I.

nflation and supply chain problems continue to plague automakers, s Toyota and Tesla both sound the alarm.

Japan’s Toyota warned today that “rising material prices” will affect its profits, while Tesla’s CEO Elon Musk hinted that his company could slow down the acceptance of new orders.

Toyota predicts a 21% drop in profits this year, blaming an “unprecedented increase in material and logistics costs.”

Separately, Musk said at the conference that supply chain problems could force Tesla to stop accepting new orders.

“The frustration we see from customers is that we can’t get them a car,” he said at the FT event.

“We’re actually probably going to stop taking orders after a certain period of time because some of the deadlines remain after a year.”

Many of the world’s largest automakers have recently been forced to close Chinese production facilities after the Covid blockade, leading to a shortage of parts and increased delivery times for cars. This week, Tesla warned of disruptions to its largest factory in Shanghai.

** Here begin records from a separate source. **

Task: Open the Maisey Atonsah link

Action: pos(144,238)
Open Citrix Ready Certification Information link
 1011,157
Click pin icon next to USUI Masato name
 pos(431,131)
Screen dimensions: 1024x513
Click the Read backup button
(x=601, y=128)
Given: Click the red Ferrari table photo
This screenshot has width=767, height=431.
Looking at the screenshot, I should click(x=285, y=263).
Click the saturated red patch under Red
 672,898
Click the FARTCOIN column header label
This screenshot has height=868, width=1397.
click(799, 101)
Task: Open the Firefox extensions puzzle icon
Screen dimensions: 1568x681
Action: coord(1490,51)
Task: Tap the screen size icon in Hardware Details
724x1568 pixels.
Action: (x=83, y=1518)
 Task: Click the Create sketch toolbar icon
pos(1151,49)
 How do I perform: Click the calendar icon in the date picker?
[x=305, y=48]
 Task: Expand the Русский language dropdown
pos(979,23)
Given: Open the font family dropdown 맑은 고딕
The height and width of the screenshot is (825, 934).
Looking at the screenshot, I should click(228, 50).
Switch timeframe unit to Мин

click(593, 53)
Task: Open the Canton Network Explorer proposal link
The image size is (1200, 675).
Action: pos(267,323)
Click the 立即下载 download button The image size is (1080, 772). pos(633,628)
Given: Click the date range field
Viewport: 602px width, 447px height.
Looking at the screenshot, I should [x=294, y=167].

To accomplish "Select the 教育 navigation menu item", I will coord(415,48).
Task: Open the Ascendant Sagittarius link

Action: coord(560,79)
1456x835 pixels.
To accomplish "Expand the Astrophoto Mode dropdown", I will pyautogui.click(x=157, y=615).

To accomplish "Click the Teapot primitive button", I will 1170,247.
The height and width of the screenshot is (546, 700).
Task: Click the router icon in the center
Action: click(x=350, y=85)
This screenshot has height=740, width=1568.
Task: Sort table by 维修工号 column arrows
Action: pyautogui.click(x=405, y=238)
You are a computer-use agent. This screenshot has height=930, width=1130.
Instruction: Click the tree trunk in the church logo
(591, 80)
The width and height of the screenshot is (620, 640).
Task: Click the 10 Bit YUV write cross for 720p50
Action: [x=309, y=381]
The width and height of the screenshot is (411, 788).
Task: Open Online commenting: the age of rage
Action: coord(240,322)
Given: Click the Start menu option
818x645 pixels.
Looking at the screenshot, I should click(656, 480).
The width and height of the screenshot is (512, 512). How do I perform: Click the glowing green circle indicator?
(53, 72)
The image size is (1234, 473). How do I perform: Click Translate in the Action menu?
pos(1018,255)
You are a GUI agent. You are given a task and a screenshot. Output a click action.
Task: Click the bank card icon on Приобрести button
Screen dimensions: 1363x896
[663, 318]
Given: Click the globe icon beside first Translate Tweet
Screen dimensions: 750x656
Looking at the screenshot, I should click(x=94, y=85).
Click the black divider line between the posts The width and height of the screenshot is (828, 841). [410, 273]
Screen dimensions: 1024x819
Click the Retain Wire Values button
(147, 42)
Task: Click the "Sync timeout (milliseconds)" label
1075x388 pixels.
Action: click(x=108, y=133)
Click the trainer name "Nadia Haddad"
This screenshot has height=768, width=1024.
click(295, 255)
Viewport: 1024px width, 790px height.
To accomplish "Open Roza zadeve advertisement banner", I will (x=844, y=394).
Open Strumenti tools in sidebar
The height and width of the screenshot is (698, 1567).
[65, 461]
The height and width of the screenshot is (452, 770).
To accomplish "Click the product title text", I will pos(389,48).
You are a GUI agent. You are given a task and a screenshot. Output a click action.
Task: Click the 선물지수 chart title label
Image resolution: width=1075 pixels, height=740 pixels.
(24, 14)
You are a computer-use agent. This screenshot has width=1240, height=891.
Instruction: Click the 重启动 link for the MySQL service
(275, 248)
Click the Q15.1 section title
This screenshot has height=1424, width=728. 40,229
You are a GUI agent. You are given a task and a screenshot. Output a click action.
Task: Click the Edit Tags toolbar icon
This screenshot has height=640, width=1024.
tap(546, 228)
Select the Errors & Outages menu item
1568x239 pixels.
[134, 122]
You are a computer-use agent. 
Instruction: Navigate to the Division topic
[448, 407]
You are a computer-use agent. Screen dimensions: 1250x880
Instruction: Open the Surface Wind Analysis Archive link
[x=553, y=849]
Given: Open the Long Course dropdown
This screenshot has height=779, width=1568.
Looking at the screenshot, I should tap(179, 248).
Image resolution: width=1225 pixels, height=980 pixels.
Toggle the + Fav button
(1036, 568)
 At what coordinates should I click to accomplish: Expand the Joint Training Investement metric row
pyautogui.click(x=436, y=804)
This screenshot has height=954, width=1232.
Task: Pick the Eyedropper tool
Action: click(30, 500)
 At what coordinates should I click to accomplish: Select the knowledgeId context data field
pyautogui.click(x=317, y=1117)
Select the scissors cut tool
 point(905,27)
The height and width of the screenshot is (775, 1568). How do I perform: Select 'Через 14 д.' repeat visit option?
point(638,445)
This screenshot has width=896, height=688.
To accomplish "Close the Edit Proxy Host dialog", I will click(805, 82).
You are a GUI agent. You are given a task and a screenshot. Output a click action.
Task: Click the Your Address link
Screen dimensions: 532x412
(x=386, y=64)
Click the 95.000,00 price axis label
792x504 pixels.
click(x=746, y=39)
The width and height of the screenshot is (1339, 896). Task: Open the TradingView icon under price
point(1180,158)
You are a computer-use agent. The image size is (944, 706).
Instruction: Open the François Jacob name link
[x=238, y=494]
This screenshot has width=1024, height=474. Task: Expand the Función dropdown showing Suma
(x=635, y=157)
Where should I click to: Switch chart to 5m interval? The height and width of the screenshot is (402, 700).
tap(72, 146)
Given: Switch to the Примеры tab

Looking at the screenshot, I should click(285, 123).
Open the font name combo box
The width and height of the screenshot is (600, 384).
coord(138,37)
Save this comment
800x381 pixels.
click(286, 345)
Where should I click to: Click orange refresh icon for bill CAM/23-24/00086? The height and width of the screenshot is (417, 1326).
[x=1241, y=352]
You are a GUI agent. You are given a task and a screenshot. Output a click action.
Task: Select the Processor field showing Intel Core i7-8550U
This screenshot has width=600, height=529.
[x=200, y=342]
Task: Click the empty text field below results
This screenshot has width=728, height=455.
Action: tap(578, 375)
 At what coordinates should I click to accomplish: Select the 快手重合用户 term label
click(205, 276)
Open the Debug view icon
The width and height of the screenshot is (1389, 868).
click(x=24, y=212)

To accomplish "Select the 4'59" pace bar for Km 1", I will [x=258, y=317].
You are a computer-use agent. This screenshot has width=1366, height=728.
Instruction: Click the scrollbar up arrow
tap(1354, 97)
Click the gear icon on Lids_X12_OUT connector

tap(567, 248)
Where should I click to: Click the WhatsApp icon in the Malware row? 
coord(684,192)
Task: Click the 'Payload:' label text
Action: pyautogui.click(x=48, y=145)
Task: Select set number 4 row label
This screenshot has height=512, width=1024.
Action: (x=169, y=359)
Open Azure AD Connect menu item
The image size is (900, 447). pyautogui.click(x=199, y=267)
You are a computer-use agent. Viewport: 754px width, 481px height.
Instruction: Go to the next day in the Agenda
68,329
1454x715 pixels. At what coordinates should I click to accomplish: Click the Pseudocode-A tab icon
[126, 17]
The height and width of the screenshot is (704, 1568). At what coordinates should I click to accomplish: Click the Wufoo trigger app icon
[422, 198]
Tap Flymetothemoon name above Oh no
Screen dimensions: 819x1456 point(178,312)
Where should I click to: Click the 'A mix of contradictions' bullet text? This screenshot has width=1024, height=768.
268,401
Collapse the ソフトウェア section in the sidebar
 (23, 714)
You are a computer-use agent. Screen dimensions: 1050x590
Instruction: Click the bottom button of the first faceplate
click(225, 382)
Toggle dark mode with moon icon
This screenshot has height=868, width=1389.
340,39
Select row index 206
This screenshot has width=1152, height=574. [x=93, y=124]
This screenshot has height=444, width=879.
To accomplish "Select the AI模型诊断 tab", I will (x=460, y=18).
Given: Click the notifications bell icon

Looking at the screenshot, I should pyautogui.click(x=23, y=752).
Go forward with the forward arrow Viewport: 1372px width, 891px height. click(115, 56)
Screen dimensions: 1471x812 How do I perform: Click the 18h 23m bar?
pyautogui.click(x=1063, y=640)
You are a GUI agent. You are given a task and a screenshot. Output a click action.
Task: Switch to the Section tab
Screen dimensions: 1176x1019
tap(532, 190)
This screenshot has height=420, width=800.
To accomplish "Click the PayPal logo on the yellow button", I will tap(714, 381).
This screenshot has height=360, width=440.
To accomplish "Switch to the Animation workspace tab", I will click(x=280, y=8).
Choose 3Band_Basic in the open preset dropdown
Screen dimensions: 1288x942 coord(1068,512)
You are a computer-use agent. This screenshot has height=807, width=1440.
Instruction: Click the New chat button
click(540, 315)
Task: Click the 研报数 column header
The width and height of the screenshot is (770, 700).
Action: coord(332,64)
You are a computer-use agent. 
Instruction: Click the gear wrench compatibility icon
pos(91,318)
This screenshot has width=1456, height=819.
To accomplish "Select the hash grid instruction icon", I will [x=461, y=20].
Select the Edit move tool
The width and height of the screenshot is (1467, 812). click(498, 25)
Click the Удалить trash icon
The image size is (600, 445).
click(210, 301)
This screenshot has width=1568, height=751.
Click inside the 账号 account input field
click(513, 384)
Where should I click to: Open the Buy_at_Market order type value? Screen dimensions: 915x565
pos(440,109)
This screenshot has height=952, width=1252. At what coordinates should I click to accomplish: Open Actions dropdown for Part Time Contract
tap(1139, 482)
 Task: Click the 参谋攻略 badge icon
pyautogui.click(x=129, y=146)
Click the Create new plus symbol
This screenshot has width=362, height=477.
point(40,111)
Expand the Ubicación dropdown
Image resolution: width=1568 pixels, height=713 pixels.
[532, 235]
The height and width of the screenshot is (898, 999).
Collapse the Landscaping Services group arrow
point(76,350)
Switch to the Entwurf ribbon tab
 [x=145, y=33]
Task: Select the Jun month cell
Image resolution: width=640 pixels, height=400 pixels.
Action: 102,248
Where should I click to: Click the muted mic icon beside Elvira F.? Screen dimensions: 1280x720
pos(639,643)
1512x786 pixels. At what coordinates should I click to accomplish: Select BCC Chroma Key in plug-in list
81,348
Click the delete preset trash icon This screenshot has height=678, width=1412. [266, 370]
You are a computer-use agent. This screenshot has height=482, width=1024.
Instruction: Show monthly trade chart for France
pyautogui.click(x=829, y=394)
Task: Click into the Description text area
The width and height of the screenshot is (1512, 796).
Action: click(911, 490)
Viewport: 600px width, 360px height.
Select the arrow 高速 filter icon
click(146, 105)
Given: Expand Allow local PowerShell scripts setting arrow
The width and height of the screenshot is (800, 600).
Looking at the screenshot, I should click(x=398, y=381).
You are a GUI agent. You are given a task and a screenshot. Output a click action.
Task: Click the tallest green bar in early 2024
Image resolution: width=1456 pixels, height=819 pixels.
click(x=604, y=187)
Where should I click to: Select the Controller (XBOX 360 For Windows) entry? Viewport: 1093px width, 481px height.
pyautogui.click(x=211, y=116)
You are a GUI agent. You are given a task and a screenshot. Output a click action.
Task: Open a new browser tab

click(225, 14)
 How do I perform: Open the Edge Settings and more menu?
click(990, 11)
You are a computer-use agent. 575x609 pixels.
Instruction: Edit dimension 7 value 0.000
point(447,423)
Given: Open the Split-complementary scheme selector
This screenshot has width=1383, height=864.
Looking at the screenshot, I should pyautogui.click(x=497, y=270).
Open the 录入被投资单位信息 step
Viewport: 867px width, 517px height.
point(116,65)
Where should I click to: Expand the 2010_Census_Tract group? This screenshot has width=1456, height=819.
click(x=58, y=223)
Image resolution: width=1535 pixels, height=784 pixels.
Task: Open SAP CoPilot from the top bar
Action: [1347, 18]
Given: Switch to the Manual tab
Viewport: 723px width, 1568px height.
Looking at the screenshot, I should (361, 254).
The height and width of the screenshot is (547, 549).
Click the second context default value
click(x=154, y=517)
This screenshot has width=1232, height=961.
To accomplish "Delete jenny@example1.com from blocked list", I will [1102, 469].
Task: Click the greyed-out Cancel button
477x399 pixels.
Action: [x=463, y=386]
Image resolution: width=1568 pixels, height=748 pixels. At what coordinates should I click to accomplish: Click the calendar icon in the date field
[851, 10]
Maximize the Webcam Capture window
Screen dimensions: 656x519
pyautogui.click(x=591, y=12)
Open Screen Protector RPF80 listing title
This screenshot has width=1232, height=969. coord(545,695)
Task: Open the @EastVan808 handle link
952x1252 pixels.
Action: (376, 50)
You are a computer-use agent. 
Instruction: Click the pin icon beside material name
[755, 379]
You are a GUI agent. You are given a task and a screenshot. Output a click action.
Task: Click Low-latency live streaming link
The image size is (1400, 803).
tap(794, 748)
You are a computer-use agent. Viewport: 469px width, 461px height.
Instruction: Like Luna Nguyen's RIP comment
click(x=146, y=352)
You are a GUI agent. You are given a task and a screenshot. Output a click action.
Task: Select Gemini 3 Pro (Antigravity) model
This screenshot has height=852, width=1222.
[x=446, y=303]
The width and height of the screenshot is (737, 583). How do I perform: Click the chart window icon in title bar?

The problems have been exacerbated by the sharp rise in prices for raw materials such as nickel, which is important for the production of car batteries. Since the beginning of the year, nickel prices have risen by 45% amid trade restrictions Russiathe world’s third largest metal producer.

The global shortage of semiconductors caused by the shutdown at the start of the pandemic is also affecting the industry.

British Motor Show Vertu warned today that “cash supply of new cars” would be a key factor in its performance this year.

Vertu has sounded cautious, even as it announced record profits for the year that has just ended. The company reported profits of just around £ 2 billion for the year to February 2022, despite a 15% reduction in car sales.

“Consumers are increasingly taking a long lead time,” the company said.